→ **The records**
--- START ---

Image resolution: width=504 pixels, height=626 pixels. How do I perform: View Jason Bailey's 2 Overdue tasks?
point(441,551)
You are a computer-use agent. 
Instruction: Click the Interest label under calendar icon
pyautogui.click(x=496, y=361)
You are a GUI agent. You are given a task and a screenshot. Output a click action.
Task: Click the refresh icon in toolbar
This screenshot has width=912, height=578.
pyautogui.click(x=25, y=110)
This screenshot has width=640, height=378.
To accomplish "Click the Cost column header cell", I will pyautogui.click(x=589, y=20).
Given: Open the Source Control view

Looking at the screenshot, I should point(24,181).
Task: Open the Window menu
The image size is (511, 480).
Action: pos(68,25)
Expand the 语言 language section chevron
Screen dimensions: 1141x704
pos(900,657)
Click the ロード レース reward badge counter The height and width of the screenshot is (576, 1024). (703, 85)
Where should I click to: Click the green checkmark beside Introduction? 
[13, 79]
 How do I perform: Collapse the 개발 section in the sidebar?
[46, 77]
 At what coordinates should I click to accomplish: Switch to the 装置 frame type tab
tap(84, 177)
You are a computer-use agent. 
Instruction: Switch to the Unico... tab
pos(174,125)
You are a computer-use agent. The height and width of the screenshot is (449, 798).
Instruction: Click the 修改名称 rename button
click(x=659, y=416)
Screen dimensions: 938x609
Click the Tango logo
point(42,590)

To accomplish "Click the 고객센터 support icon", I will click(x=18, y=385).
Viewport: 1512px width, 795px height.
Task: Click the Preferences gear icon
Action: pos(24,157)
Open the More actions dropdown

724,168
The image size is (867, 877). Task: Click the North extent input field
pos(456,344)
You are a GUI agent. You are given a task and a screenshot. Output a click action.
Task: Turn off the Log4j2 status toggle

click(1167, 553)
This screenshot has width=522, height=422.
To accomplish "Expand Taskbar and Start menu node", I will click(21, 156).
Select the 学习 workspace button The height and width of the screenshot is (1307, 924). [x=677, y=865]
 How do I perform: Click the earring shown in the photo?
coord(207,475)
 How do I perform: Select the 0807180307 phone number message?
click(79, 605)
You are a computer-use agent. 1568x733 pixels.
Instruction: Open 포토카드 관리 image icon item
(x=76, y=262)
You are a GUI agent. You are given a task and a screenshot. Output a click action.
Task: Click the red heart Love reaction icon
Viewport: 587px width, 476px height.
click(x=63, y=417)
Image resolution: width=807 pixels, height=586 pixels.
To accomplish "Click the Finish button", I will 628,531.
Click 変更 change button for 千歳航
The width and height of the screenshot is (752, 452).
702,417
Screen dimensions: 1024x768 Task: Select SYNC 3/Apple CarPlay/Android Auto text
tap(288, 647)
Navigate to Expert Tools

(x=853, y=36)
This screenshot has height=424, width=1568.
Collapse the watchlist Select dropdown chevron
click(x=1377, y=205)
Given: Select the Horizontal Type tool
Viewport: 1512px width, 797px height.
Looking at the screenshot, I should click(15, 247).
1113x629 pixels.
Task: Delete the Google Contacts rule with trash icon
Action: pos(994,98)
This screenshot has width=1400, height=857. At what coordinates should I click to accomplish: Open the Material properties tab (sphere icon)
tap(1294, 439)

--- END ---

→ **What the task requires**
Repeat all the entries word for word.

→ **Your solution**
Image resolution: width=504 pixels, height=626 pixels. How do I perform: View Jason Bailey's 2 Overdue tasks?
point(441,551)
You are a computer-use agent. 
Instruction: Click the Interest label under calendar icon
pyautogui.click(x=496, y=361)
You are a GUI agent. You are given a task and a screenshot. Output a click action.
Task: Click the refresh icon in toolbar
This screenshot has width=912, height=578.
pyautogui.click(x=25, y=110)
This screenshot has width=640, height=378.
To accomplish "Click the Cost column header cell", I will pyautogui.click(x=589, y=20).
Given: Open the Source Control view

Looking at the screenshot, I should point(24,181).
Task: Open the Window menu
The image size is (511, 480).
Action: pos(68,25)
Expand the 语言 language section chevron
Screen dimensions: 1141x704
pos(900,657)
Click the ロード レース reward badge counter The height and width of the screenshot is (576, 1024). (703, 85)
Where should I click to: Click the green checkmark beside Introduction? 
[13, 79]
 How do I perform: Collapse the 개발 section in the sidebar?
[46, 77]
 At what coordinates should I click to accomplish: Switch to the 装置 frame type tab
tap(84, 177)
You are a computer-use agent. 
Instruction: Switch to the Unico... tab
pos(174,125)
You are a computer-use agent. The height and width of the screenshot is (449, 798).
Instruction: Click the 修改名称 rename button
click(x=659, y=416)
Screen dimensions: 938x609
Click the Tango logo
point(42,590)

To accomplish "Click the 고객센터 support icon", I will click(x=18, y=385).
Viewport: 1512px width, 795px height.
Task: Click the Preferences gear icon
Action: pos(24,157)
Open the More actions dropdown

724,168
The image size is (867, 877). Task: Click the North extent input field
pos(456,344)
You are a GUI agent. You are given a task and a screenshot. Output a click action.
Task: Turn off the Log4j2 status toggle

click(1167, 553)
This screenshot has width=522, height=422.
To accomplish "Expand Taskbar and Start menu node", I will click(21, 156).
Select the 学习 workspace button The height and width of the screenshot is (1307, 924). [x=677, y=865]
 How do I perform: Click the earring shown in the photo?
coord(207,475)
 How do I perform: Select the 0807180307 phone number message?
click(79, 605)
You are a computer-use agent. 1568x733 pixels.
Instruction: Open 포토카드 관리 image icon item
(x=76, y=262)
You are a GUI agent. You are given a task and a screenshot. Output a click action.
Task: Click the red heart Love reaction icon
Viewport: 587px width, 476px height.
click(x=63, y=417)
Image resolution: width=807 pixels, height=586 pixels.
To accomplish "Click the Finish button", I will 628,531.
Click 変更 change button for 千歳航
The width and height of the screenshot is (752, 452).
702,417
Screen dimensions: 1024x768 Task: Select SYNC 3/Apple CarPlay/Android Auto text
tap(288, 647)
Navigate to Expert Tools

(x=853, y=36)
This screenshot has height=424, width=1568.
Collapse the watchlist Select dropdown chevron
click(x=1377, y=205)
Given: Select the Horizontal Type tool
Viewport: 1512px width, 797px height.
Looking at the screenshot, I should click(15, 247).
1113x629 pixels.
Task: Delete the Google Contacts rule with trash icon
Action: pos(994,98)
This screenshot has width=1400, height=857. At what coordinates should I click to accomplish: Open the Material properties tab (sphere icon)
tap(1294, 439)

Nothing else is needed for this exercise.